この当たりも真如堂に伝わる安倍晴明の蘇生伝説に
まつわる話とも合致します。

また、安倍晴明ではないですが、その子孫と
云われる安倍秦親にまつわる伝説も真如堂には
伝わります。

 真如堂には鎌倉地蔵と呼ばれる小さなお堂が
三重塔の脇にあります。

今から1200年前、中国に金色の毛で九つの尾を
持つと云う白面金毛九尾の狐が美女に変身して、
皇帝に取り入り、果ては国をも危機に陥れて
いたのですが、その正体を見破られ日本に逃れ
  てきました。狐は日本でも「玉藻前」と云う美女に変化して
  鳥羽上皇の寵愛を得ていましたが、その姿を陰陽師、安倍秦親に
  見破られ下野国那須野原に飛び去ったそうです。

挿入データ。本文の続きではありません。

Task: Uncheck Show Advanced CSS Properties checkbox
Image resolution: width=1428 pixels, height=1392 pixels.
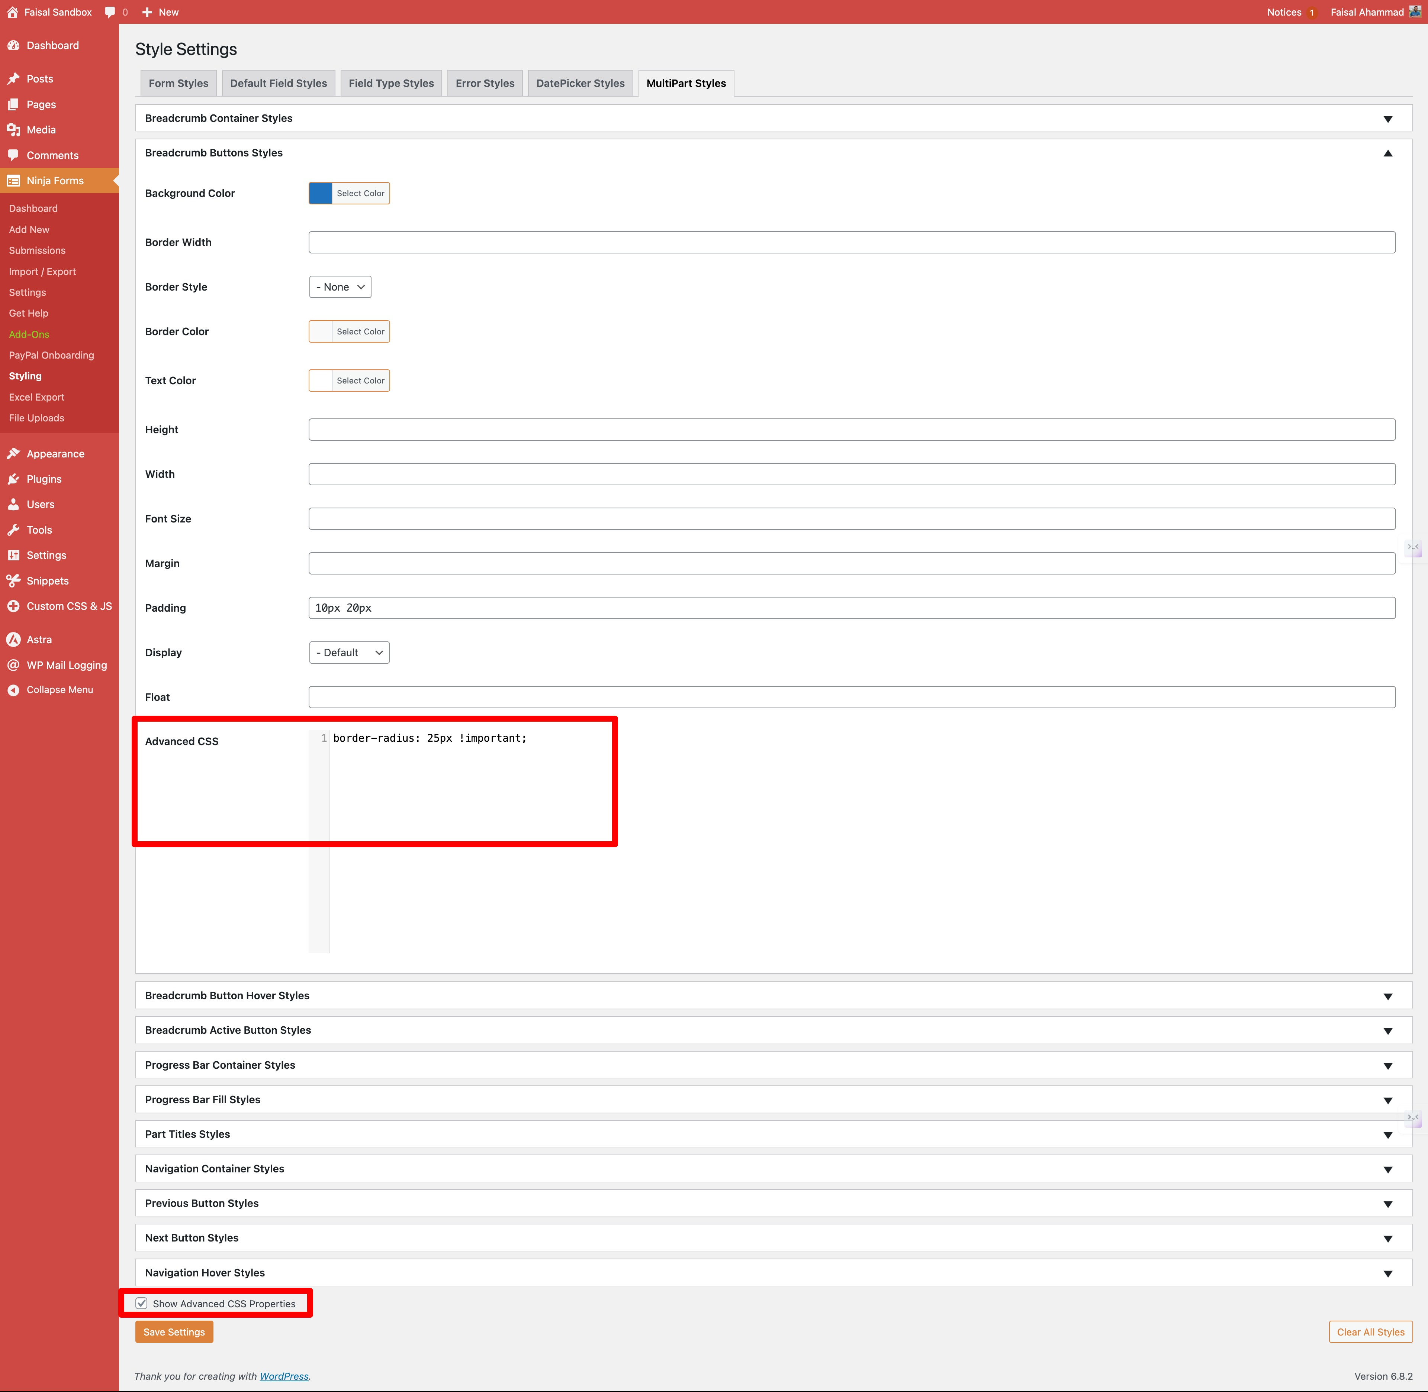Action: click(141, 1304)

その後、那須野原では
  狐の仕業と思える悪態が度々におこり、上皇は狐退治を命じます。

  首尾よく狐は退治されるのですが、この悪狐は悪霊となって生き物を
  殺す「殺生石」に変化し恐れられていました。

  これを知った玄翁禅師は殺生石を叩き割り悪霊を成仏させ、叩き
  割った石片で地蔵菩薩を刻み、鎌倉にお堂を建て祀りました。
  ちなみに金槌のことを別名「げんのう」と呼ぶのは、この玄翁禅師に
  由来すると伝わります。
鎌倉にあったこの地蔵菩薩が何故に
真如堂にあるかと云えば、時は移り
江戸時代に、この地蔵菩薩を厚く
信仰していた幕府の作事方大棟梁職
であった甲良豊後守の夢中にこの
地蔵菩薩が現れ、自分を衆生済度の
霊場である真如堂に移しなさいと
告げられ、地蔵菩薩は真如堂に
移されたと伝わります。

元は鎌倉にあった地蔵菩薩なので、
俗に鎌倉地蔵尊と呼ばれています。